* * * 1/2
With impeccable timing, along comes a film about Switzerland’s women’s rights movement to remind us that speaking up, coming forward and raising your voice has always been difficult, but that solidarity, organisation and a commitment to unity are the keys to enacting change. And, that the first wave of protestors faced a far more entrenched system of repression.’
In the case of Switzerland in 1971, women were not only not allowed to vote, they couldn’t – if married to a working man – take a job without his permission. The patriarchal system was self-perpetuating, with the occasional poll for women’s suffrage (the one prior to 1971 was in 1959) allowing only men to vote. Catch 22, indeed.
Writer and director Petra Volpe’s film, looking at her country’s belated historical moment through the prism of a married mother organising the women in her town to lobby – and strike (their household ‘duties’) – for change, may be a fictional story, but it is deeply researched, and the production design is astonishing. I suppose Switzerland, for a number of reasons, has more than its share of extant architecture from the period, and Volpe’s chosen location of the town of Trogen, in Appenzell Ausserrhoden, seems to be quite a time capsule, but the film’s attention to period detail goes well beyond its buildings, streets, props, costumes and hairstyles; even the cinematography seems to come from the period: The Divine Order is lit like the early 70s.

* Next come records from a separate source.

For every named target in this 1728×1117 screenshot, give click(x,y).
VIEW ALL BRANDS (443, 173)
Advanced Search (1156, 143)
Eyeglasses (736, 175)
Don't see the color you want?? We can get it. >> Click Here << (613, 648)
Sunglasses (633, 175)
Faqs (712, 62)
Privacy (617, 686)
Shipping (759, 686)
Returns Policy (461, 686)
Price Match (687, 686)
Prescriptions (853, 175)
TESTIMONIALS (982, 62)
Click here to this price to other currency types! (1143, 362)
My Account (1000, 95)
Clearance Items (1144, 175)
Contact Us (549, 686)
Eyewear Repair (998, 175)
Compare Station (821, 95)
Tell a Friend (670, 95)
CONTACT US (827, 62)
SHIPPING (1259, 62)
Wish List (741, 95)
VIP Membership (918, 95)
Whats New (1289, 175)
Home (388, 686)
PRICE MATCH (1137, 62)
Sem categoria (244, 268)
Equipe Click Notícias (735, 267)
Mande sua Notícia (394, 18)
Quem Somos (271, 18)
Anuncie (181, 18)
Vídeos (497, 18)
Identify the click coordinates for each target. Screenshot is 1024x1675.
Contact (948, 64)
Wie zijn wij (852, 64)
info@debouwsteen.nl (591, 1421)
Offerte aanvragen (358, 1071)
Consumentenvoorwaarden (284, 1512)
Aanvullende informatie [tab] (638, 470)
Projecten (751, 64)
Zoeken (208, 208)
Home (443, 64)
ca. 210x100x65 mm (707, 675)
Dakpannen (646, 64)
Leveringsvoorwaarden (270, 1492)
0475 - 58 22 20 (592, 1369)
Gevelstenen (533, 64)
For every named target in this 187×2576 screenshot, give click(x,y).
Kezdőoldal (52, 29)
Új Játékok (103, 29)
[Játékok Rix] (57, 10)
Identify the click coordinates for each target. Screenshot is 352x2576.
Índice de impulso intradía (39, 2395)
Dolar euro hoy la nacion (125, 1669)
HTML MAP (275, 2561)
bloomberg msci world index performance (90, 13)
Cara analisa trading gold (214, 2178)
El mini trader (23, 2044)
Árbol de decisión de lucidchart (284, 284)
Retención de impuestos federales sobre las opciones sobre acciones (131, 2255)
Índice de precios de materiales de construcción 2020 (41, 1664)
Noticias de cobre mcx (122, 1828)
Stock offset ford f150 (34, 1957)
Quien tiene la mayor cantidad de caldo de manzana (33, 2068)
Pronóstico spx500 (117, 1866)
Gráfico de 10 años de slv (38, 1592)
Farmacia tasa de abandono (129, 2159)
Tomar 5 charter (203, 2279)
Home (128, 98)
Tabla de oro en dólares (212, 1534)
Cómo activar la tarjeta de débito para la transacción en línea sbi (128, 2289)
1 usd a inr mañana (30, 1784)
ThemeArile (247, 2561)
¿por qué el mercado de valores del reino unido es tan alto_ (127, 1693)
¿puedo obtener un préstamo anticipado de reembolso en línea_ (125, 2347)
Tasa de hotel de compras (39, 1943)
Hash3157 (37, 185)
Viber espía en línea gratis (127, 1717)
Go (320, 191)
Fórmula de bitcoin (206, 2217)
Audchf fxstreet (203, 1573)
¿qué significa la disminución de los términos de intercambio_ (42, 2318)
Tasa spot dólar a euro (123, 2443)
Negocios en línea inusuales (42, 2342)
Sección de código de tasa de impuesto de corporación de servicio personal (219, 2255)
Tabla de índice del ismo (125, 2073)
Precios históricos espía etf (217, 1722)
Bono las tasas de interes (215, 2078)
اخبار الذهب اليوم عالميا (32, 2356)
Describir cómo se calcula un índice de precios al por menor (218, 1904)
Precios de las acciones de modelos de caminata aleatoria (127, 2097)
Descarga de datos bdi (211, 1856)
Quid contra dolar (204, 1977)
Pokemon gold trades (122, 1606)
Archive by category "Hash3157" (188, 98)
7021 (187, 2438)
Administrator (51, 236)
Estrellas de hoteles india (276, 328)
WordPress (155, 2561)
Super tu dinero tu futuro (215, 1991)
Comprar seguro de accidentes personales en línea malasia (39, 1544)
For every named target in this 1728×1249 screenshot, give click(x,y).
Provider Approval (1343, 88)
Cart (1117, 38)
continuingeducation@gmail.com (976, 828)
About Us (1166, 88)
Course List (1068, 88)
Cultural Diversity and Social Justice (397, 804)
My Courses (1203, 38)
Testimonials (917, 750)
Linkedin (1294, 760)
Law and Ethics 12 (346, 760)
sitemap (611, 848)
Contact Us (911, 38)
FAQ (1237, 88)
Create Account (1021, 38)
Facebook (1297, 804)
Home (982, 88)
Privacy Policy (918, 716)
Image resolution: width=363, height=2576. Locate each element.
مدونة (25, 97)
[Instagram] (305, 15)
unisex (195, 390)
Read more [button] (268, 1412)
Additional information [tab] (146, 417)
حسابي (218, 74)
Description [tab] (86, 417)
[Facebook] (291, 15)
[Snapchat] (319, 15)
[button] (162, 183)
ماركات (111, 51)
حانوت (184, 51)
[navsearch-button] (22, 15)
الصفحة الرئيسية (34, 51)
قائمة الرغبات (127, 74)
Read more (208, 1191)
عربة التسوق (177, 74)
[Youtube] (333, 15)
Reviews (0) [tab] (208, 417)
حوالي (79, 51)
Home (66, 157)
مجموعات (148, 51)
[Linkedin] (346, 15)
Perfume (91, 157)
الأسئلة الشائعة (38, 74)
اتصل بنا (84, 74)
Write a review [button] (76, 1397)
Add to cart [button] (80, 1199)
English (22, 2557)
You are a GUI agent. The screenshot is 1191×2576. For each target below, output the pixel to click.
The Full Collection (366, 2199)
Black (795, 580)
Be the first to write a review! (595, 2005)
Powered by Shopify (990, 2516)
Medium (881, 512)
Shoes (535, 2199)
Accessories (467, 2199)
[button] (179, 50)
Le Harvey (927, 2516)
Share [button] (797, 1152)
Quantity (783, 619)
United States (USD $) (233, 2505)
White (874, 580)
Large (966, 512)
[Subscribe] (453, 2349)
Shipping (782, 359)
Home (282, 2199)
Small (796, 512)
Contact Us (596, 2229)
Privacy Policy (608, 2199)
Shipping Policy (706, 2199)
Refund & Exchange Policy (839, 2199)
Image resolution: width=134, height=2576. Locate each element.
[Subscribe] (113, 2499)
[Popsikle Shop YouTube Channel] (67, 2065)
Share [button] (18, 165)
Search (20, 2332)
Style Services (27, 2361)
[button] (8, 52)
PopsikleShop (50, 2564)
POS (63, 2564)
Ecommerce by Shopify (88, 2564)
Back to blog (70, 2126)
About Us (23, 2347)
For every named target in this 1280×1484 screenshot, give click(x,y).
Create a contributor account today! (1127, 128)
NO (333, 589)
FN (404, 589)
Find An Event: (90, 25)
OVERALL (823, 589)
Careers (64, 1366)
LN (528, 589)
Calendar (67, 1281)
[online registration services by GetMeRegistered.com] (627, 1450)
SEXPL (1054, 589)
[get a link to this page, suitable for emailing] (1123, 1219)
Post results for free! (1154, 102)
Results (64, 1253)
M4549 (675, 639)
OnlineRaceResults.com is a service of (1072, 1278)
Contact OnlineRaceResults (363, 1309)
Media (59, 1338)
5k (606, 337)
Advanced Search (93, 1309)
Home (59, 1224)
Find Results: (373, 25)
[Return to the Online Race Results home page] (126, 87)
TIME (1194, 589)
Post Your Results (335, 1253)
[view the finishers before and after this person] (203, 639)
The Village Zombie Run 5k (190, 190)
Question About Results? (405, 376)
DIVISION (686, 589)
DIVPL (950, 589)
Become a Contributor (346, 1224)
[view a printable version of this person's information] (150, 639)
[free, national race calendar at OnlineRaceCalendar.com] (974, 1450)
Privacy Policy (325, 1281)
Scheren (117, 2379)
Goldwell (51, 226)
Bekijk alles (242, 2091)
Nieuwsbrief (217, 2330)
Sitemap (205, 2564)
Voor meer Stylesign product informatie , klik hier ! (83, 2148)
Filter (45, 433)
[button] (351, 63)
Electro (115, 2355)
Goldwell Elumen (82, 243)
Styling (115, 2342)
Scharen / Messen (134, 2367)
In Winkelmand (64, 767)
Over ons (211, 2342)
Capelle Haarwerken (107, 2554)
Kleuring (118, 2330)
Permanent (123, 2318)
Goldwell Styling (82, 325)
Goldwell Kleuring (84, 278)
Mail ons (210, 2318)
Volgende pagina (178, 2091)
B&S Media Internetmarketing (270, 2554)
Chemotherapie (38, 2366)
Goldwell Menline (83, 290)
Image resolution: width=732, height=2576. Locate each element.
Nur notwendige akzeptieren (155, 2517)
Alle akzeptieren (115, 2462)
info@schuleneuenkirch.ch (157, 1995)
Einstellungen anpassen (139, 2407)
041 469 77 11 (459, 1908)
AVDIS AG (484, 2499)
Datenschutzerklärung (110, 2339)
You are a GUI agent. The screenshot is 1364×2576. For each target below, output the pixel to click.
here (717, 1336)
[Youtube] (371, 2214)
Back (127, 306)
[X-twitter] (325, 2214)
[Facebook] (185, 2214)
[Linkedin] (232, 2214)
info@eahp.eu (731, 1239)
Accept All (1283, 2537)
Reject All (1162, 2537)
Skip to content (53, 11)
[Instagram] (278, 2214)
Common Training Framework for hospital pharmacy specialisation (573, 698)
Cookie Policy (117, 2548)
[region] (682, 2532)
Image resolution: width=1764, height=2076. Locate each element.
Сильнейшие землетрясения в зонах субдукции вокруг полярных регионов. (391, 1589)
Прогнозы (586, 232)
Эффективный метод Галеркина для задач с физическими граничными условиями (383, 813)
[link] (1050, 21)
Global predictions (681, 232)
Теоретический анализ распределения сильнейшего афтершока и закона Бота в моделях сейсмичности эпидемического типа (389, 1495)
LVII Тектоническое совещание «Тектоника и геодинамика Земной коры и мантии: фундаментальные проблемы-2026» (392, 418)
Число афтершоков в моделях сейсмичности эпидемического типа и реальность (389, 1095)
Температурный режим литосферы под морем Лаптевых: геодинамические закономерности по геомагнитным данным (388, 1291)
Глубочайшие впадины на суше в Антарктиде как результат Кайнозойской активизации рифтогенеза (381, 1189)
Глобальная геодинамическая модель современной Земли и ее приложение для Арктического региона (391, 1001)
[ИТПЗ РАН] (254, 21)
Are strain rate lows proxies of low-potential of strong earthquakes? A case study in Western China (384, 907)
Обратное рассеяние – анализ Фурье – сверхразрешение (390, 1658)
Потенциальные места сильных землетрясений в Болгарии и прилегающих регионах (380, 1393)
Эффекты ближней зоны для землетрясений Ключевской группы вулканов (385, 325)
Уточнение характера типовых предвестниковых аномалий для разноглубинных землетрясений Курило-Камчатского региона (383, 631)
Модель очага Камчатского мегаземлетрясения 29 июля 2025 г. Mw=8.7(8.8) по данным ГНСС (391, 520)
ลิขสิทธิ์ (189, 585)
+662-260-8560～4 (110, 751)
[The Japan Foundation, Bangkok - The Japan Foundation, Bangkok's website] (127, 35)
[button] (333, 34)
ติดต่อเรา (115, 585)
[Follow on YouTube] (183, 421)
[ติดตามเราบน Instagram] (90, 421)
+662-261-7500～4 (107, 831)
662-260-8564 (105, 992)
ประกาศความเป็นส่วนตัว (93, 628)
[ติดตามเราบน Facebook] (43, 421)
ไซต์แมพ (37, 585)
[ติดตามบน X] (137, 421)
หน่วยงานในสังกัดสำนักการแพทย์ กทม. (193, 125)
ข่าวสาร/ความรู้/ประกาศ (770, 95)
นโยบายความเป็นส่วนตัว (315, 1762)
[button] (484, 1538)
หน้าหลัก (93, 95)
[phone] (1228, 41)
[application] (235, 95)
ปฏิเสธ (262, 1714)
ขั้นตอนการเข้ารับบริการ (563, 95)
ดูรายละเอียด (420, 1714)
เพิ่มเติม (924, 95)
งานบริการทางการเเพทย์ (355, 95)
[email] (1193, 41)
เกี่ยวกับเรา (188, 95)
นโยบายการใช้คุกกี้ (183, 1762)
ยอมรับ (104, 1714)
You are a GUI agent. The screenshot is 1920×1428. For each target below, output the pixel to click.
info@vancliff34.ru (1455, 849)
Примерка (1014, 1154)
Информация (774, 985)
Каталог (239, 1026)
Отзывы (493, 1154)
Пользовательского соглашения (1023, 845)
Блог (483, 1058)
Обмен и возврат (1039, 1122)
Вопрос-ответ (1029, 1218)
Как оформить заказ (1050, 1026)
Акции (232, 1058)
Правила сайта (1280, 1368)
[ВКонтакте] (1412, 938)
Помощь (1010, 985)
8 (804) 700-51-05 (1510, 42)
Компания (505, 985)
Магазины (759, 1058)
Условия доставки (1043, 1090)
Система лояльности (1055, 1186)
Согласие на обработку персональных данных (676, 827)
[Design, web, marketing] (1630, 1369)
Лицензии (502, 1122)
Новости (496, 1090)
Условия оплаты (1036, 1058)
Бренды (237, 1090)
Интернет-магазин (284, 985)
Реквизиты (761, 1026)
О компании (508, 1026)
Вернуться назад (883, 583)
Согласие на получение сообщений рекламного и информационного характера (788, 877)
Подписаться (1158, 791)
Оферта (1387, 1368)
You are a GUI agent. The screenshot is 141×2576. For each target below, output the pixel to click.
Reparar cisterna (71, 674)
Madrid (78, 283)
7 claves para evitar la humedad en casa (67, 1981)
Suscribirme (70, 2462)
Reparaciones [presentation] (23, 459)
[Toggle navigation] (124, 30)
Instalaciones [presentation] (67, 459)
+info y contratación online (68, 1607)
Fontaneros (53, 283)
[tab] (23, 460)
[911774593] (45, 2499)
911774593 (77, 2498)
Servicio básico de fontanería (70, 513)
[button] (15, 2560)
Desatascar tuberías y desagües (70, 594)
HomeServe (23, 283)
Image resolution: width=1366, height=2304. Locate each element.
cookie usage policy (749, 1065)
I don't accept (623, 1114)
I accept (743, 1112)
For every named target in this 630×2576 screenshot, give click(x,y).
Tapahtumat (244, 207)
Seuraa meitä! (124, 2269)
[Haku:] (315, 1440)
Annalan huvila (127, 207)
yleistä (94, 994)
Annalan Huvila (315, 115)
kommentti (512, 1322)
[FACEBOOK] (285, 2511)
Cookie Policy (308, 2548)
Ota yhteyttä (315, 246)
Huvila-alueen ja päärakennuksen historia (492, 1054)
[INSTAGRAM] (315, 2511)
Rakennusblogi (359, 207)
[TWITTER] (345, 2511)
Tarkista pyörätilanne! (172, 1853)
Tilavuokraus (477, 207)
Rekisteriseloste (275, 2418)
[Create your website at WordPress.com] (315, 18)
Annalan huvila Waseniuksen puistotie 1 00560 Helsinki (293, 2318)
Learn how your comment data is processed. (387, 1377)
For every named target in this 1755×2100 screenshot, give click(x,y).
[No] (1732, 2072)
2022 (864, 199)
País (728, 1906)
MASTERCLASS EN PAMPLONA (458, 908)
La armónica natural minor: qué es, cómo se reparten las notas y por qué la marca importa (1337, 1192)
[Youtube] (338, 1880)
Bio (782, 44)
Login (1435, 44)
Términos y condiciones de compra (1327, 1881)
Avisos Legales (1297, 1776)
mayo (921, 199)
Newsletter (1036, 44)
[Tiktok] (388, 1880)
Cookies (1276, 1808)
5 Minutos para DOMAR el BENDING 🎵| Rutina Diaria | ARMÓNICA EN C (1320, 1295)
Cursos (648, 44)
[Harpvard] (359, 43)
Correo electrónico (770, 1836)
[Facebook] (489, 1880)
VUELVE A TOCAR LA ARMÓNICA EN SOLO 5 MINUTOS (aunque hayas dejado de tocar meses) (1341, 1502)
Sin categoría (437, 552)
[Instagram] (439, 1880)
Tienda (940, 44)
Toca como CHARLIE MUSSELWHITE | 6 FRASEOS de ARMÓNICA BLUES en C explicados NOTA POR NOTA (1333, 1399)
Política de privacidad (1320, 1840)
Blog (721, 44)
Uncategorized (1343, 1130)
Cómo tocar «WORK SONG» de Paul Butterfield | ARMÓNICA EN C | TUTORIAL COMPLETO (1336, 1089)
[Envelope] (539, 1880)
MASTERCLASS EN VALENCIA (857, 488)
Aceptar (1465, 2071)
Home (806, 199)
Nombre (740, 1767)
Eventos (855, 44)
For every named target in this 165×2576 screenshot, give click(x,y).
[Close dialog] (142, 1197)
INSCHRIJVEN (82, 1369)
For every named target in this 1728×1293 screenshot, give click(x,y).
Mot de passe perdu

The cast – who are all unknown to me – are all terrific, acting in a completely realist manner. This is a dramatic film, and while there is gentle humour, and triumph, nothing is overplayed. One can imagine a British version of this film, in the vein of Pride, Kinky Boots et al, strenuously urging your goosebumps to rise up and cheer. The Divine Order is simply more, well, Swiss. Its dignity and reserve are inseparable.